◆ **What the task requires**
Return each of the entries below precisely, with no pictures in the result.

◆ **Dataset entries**
▬▬▬▬▬▬

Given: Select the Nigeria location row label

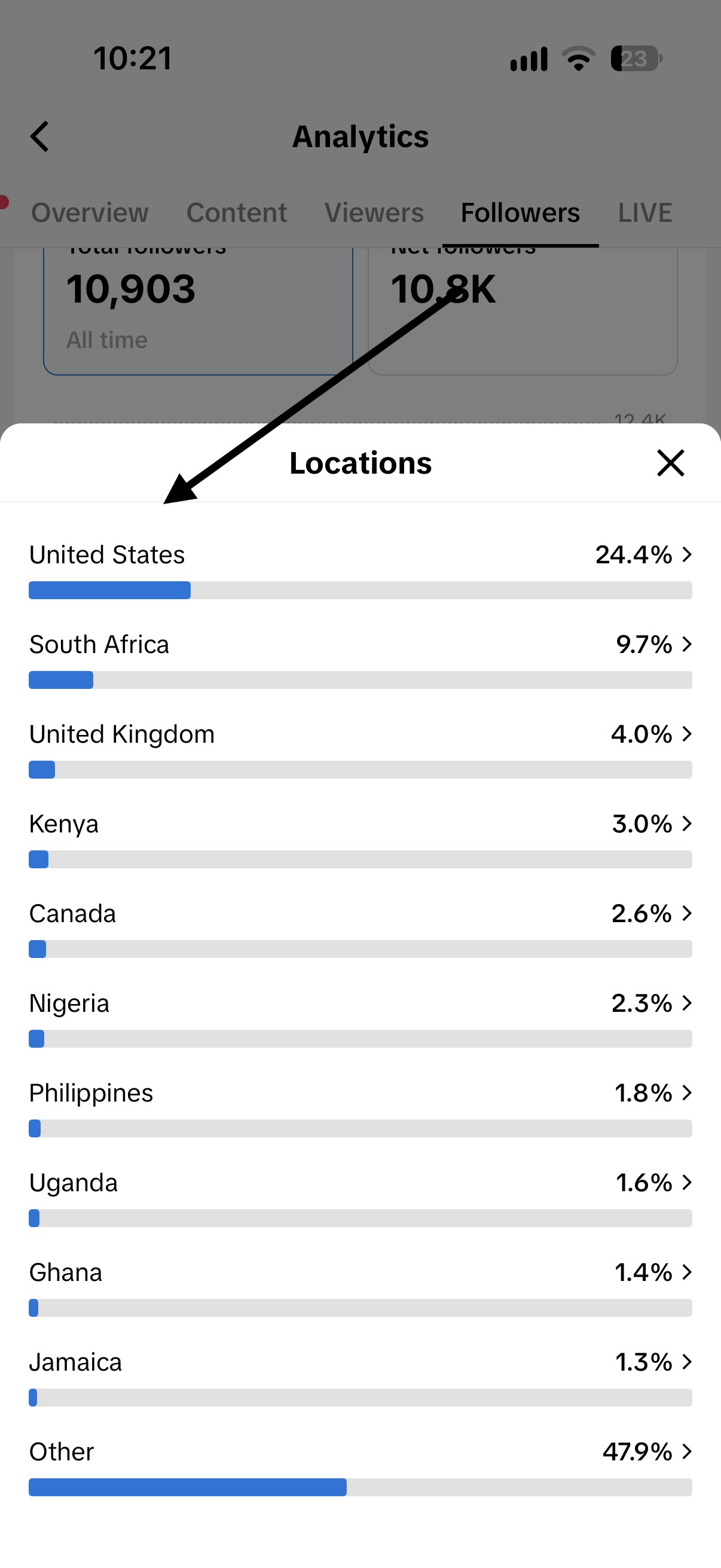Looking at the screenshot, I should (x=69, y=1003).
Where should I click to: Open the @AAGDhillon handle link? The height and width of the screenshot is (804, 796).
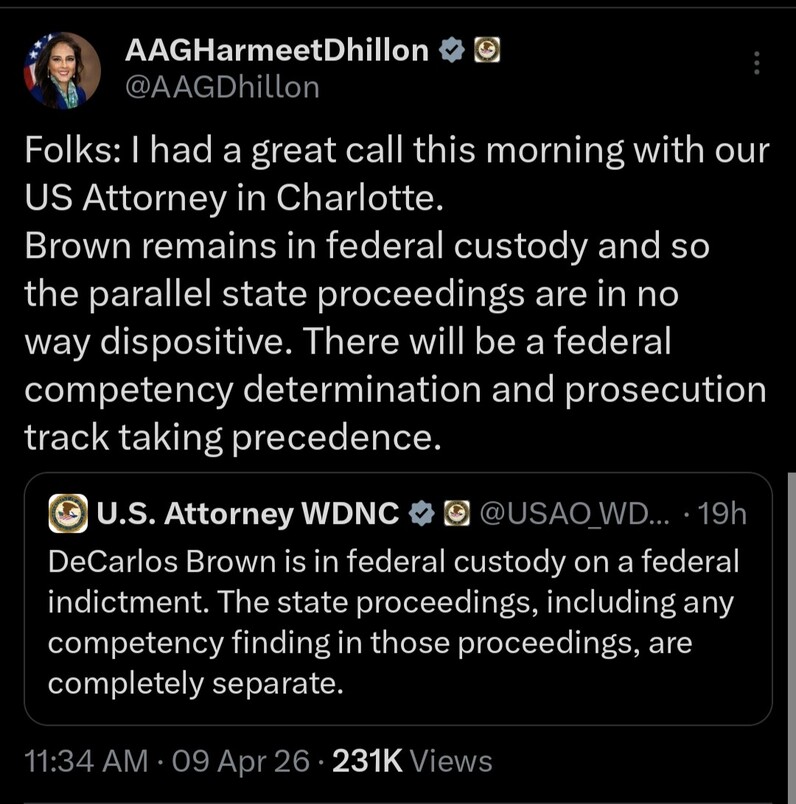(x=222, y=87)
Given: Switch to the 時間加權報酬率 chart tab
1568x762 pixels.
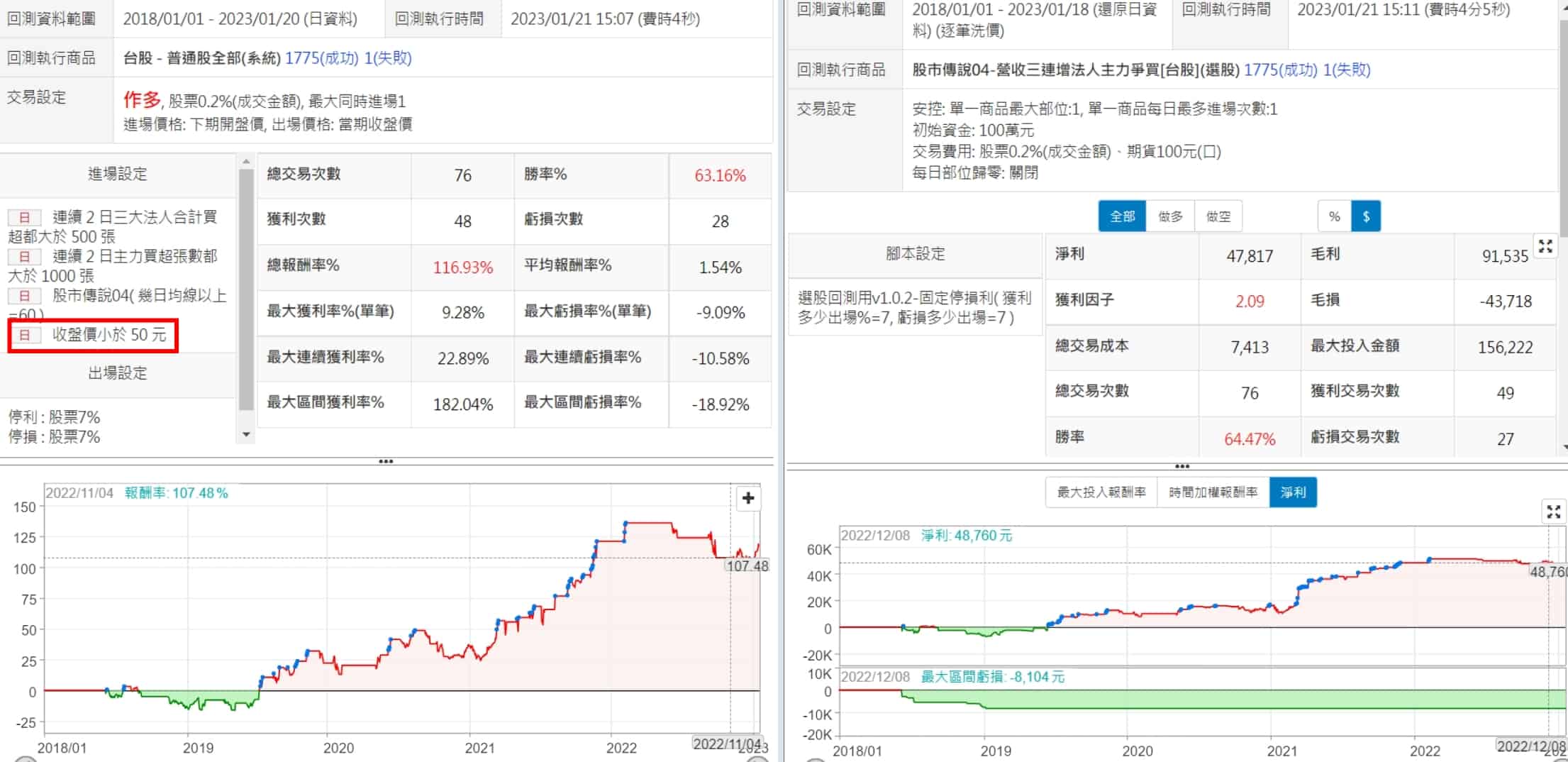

▬▬▬▬▬▬

◆ **Answer box**
Given: Select the Nigeria location row label

Looking at the screenshot, I should (x=69, y=1003).
Where should I click to: Open the @AAGDhillon handle link? The height and width of the screenshot is (804, 796).
(x=222, y=87)
Given: Switch to the 時間加權報酬率 chart tab
1568x762 pixels.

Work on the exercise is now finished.